Predictably, listed companies and their directors are opposing this move. They whinge that it will deter companies from listing in HK in the first place, or that it will deter people from becoming directors - as if insider dealing is one of the perks of the job! We disagree, and more importantly, we say that keeping the status quo deters investors from investing here or paying as much for shares as they would otherwise, because they cannot expect a level playing field.
Listed companies choose markets where they can get the best price for their shares, so building a regulatory framework which attracts investors to pay more is consistent with that. If we deter a few cowboys from listing here, those who would rather benefit from loose rules on insider dealing at the expense of other shareholders, then that is a good outcome.
Opponents of change also point to the law that prohibits insider dealing on price-sensitive information, and claim that this is sufficient. The hole in that argument is that it is far harder and costlier to prove insider dealing to a standard of a civil tribunal or a criminal court - evidence of what the directors knew, when they knew it, and whether it was price-sensitive (relative to market expectations) are all hard to obtain. That's why we have very few insider dealing cases in HK and have yet to see a completion of a civil case in the Market Misconduct Tribunal or a criminal case in the courts since the Securities and Futures Ordinance came into effect on 1-Apr-03, over 5 years ago. 3 MMT cases and 1 criminal case are now underway.
By comparison, the Model Code in the Listing Rules can provide a clear-cut prohibition on dealing during periods when a director could reasonably obtain an information advantage simply by looking at the latest monthly management accounts of the group (as they all should, if they run their boards well). By the end of a 6-month period he should at least have access to 5 months of extra information.
These same issues are currently playing out in Australia, where governance research firm Regnan, which represents institutional investors, recently found that directors of 23 of Australia's largest 200 companies traded shares between books-close and results-release dates, prompting articles like this one in the Sydney Morning Herald.
In the UK Model Code, the blackout period for annual results starts from the end of the accounting period or 60 days before the results announcement, whichever comes later. In practice, since most companies announce their results within 60 days, it is the period-end which forms the base. For half-year results, the UK blackout starts from the end of the half-year period, because the Rules require interim results within 2 months anyway.

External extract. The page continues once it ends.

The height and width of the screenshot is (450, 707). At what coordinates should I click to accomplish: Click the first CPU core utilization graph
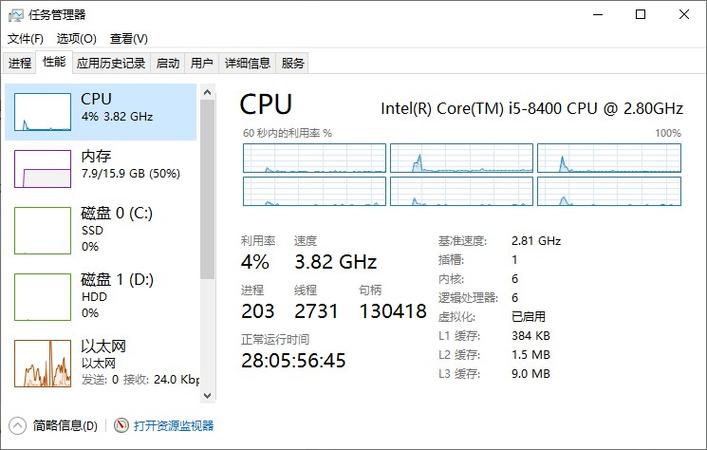(x=314, y=158)

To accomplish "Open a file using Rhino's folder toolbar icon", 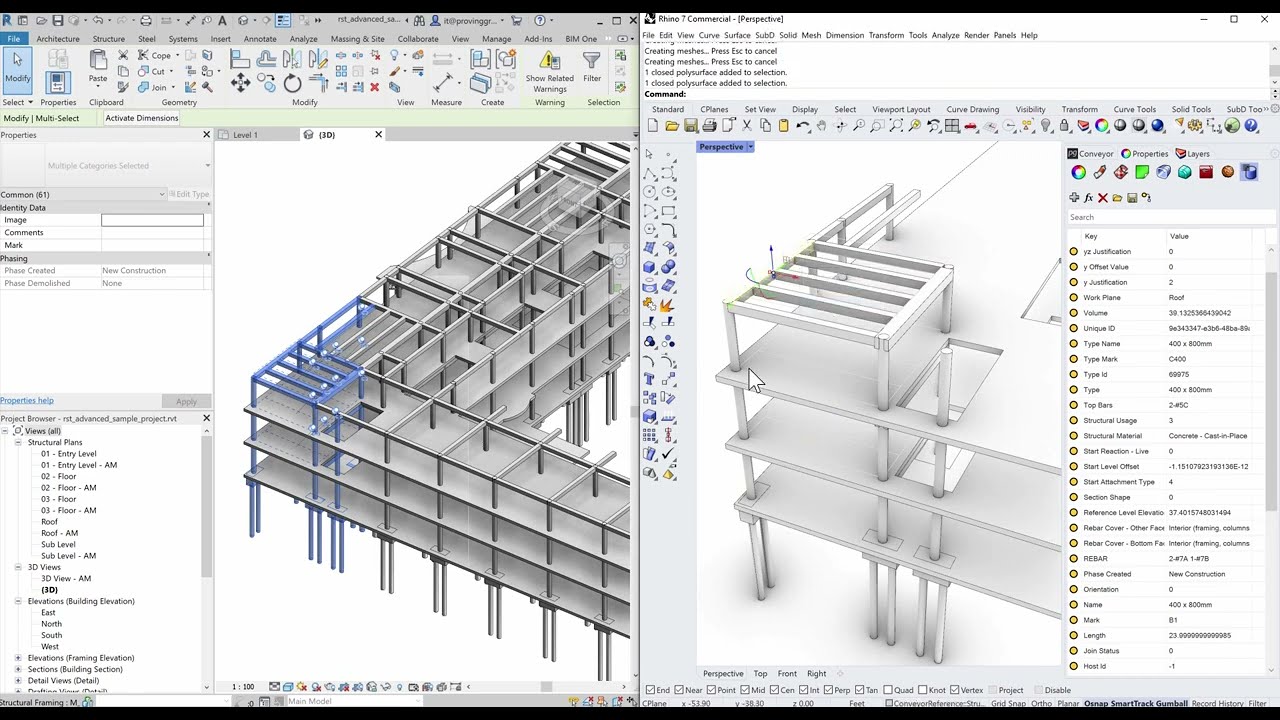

Company directors should not be regularly dealing in their shares anyway. Their job is to run the company to generate long-term shareholder value, not to punt in and out of the shares. It should be more than sufficient that they have several months of the year in which they can invest on the basis of fresh results available to all shareholders. If they are slow to report results, then they should not be allowed to benefit from that by insider dealing.